The diary was recently adapted for the stage and premiered at the Traverse Theatre during the Edinburgh Fringe Festival in August. David Greig, the book’s adaptor, has not altered any of the original text—only editing it into monologues for the solo protagonist representing Shehadeh, focusing on the most poignant tragedies and the best examples of black humour and defiance. Greig also keeps many aspects of Shehadeh’s analysis of the Palestinian leadership and the ambivalent attitudes of ordinary Israelis and Palestinians towards each other but his adaptation ignores what the diary has to say about US imperialism’s role in the conflict.

Greig, who has written a number of plays for theatre and radio, stated in the programme notes that he wanted to present Shehadeh’s story because it “cut through the forest of newsprint” about the conflict in Palestine. He felt that the diary offered a richer, more complex view than that of “the stone throwing rioter, the bereaved mother, the angry crowd, the martyr, the terrorist”—the usual media images of the Palestinians.

Indeed it does. One of the moments that the production especially emphasises is when Shehadeh’s character hears on a news report about a suicide bombing in Israel. We travel with the character through his initial belief that this was just revenge against every abuse and injustice endured, that the Israeli victims of the blast are the soldiers, the politicians and the police that make much of Palestinian life so hellish. But this quickly subsides into Shehadeh’s sympathy for the real Israeli victims. He recognises that they are sufferers in the conflict too.

In the face of a general media bias towards Israeli actions in the occupied territories, the sensitive and complex presentation of the humanity of the Palestinian people presented in the diary and in the play is to be very much welcomed. It is a sincere and powerful effort to make the audience feel a bond with an oppressed people.
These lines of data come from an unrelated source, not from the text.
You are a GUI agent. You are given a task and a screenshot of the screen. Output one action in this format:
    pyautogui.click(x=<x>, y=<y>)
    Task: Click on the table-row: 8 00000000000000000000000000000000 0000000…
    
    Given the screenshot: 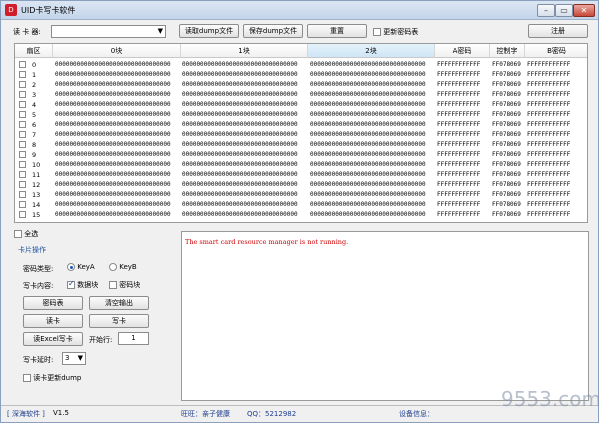 What is the action you would take?
    pyautogui.click(x=301, y=145)
    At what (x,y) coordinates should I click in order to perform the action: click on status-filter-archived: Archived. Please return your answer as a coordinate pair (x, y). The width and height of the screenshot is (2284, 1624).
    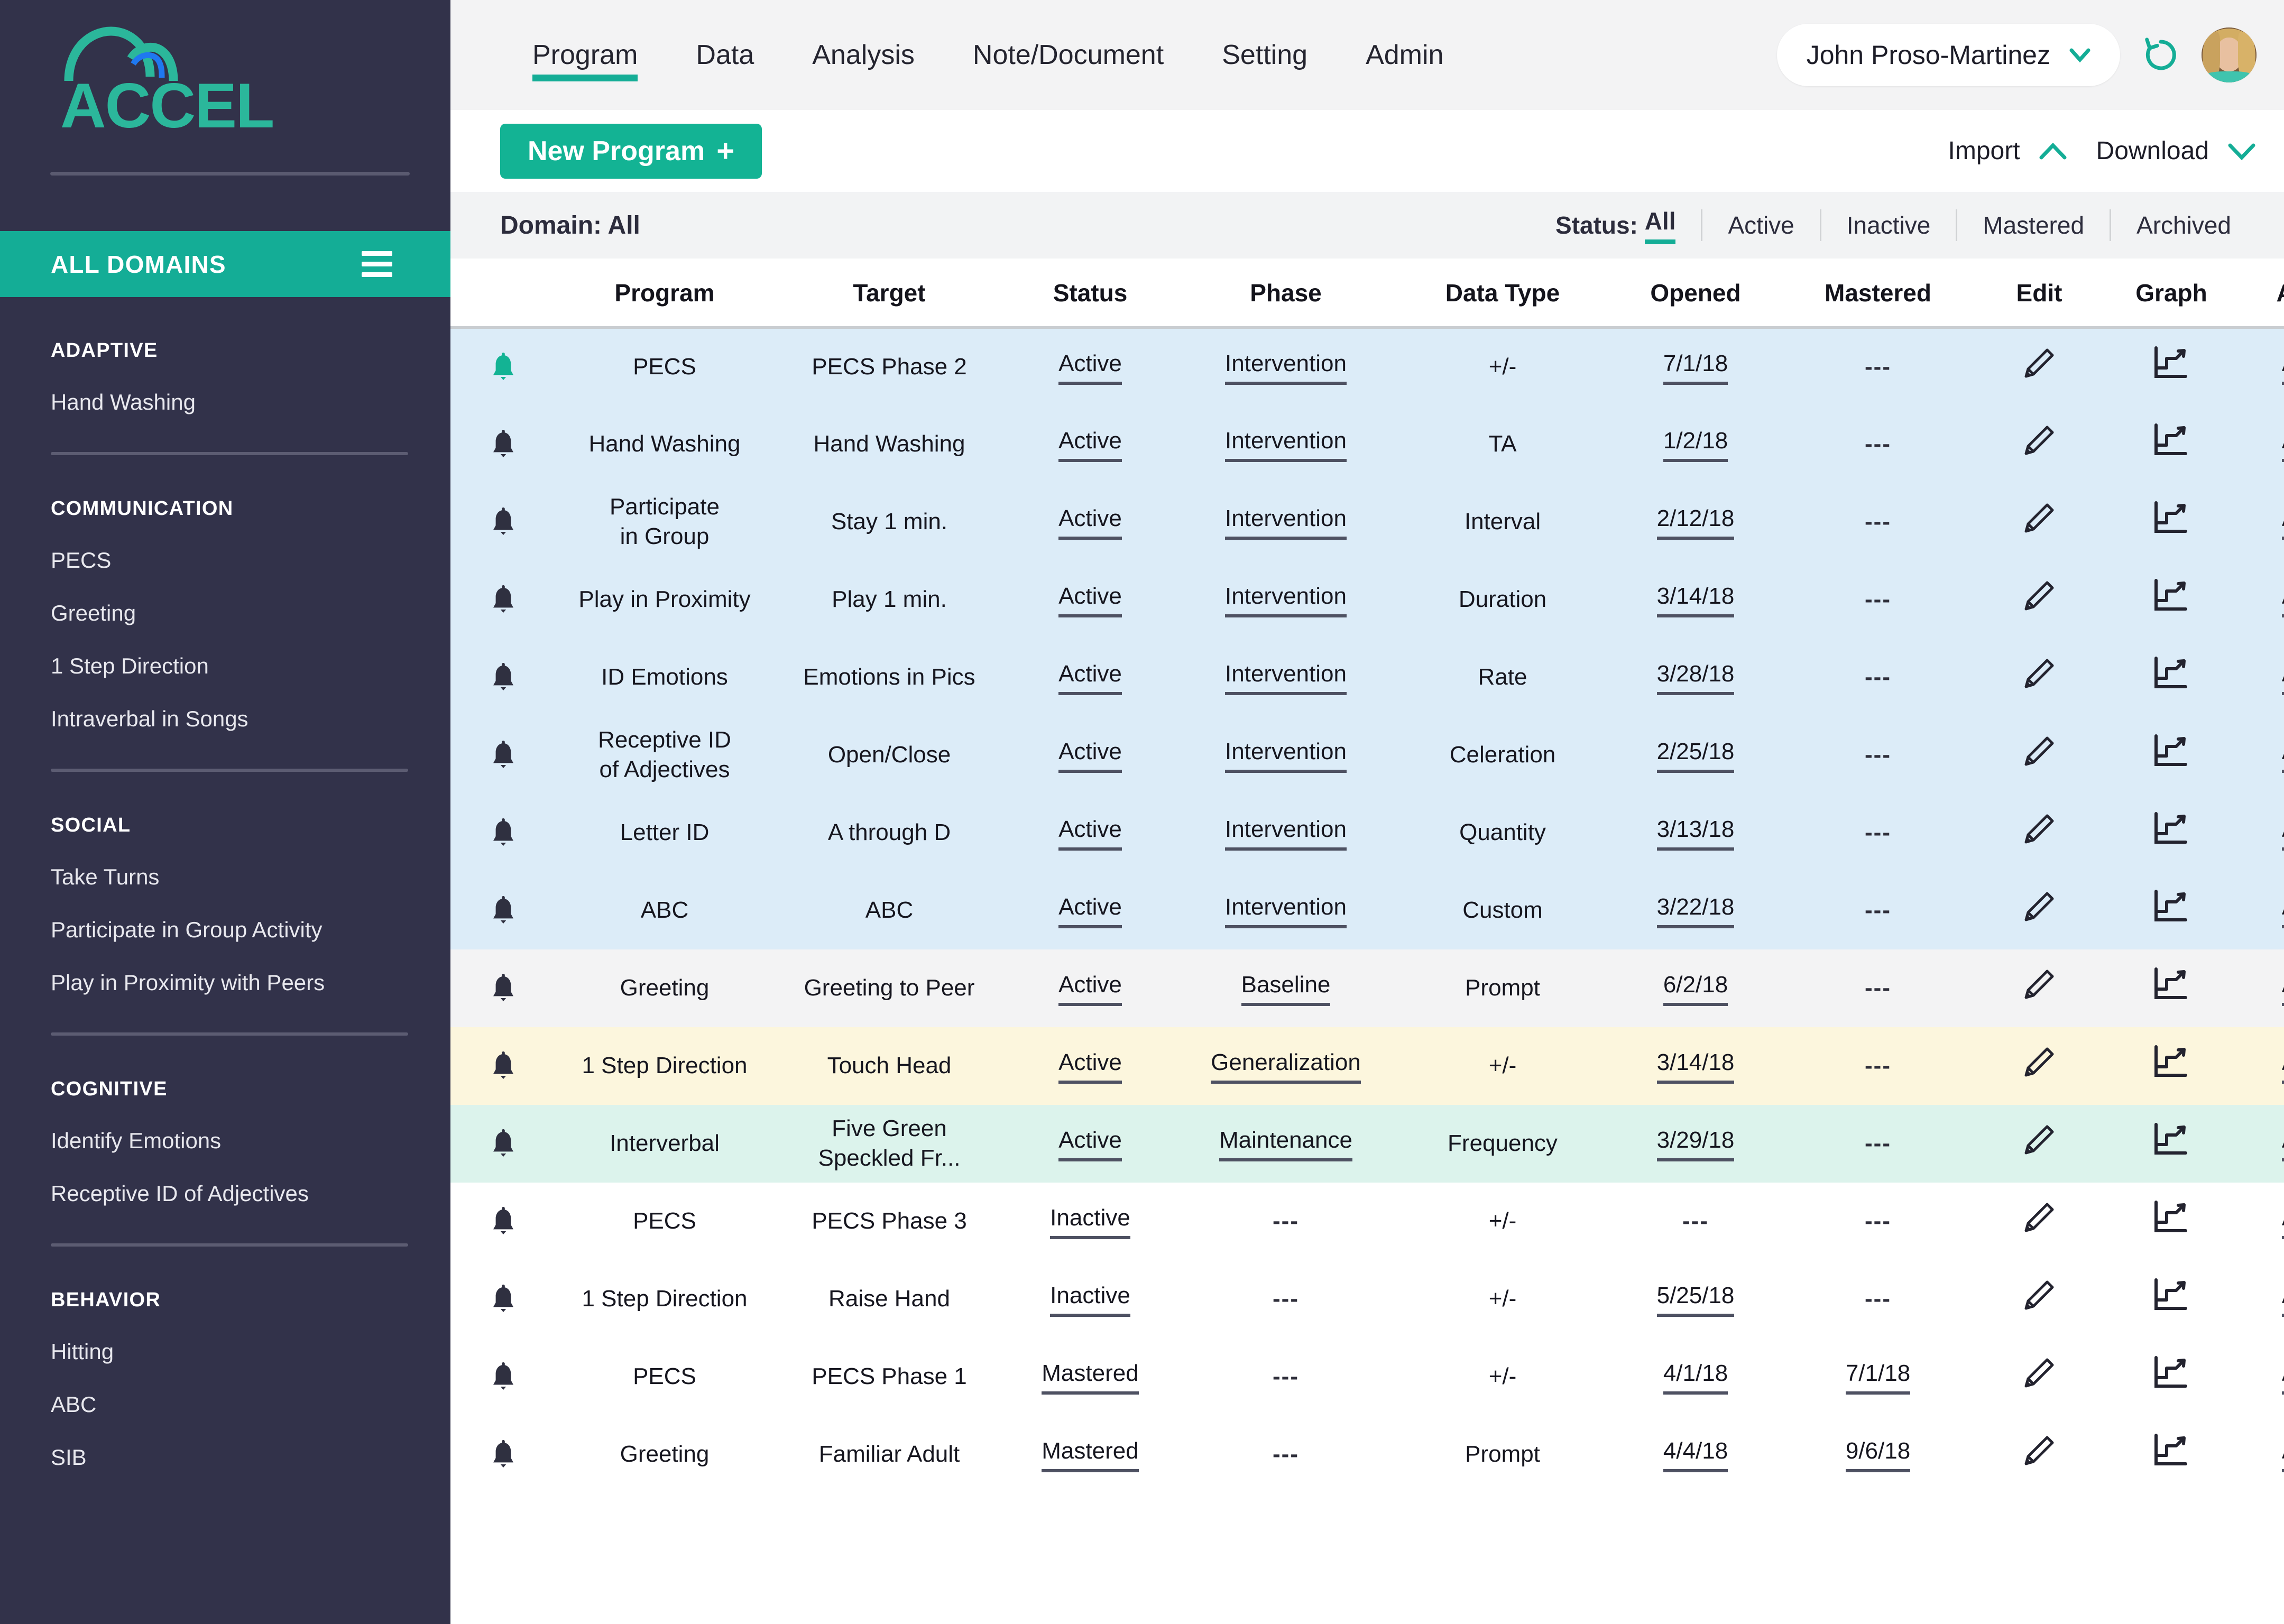
    Looking at the image, I should click on (2184, 225).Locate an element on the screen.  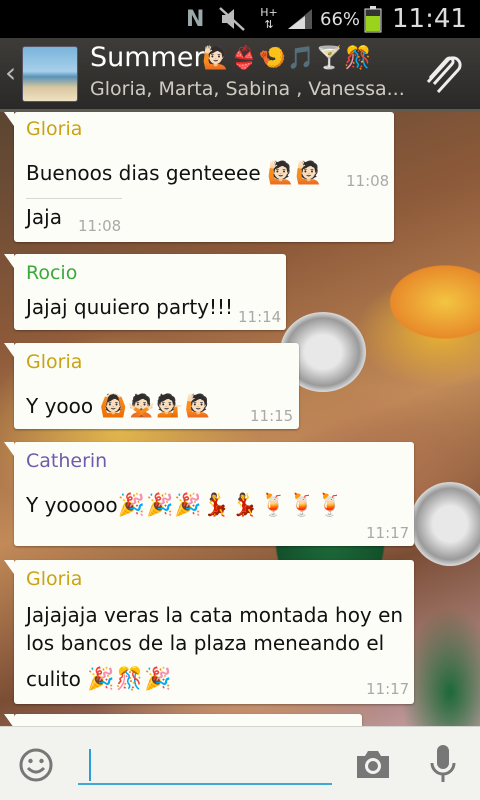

As Shehadeh himself states sympathy is not enough. But the problem is that Shehadeh’s political limitations cannot produce any other response. To go beyond feelings of solidarity towards the Palestinian masses requires a perspective based on the political unification of the international working class, of a common struggle by Arab and Jewish workers throughout the Middle East against the American, Zionist, and Arab ruling classes.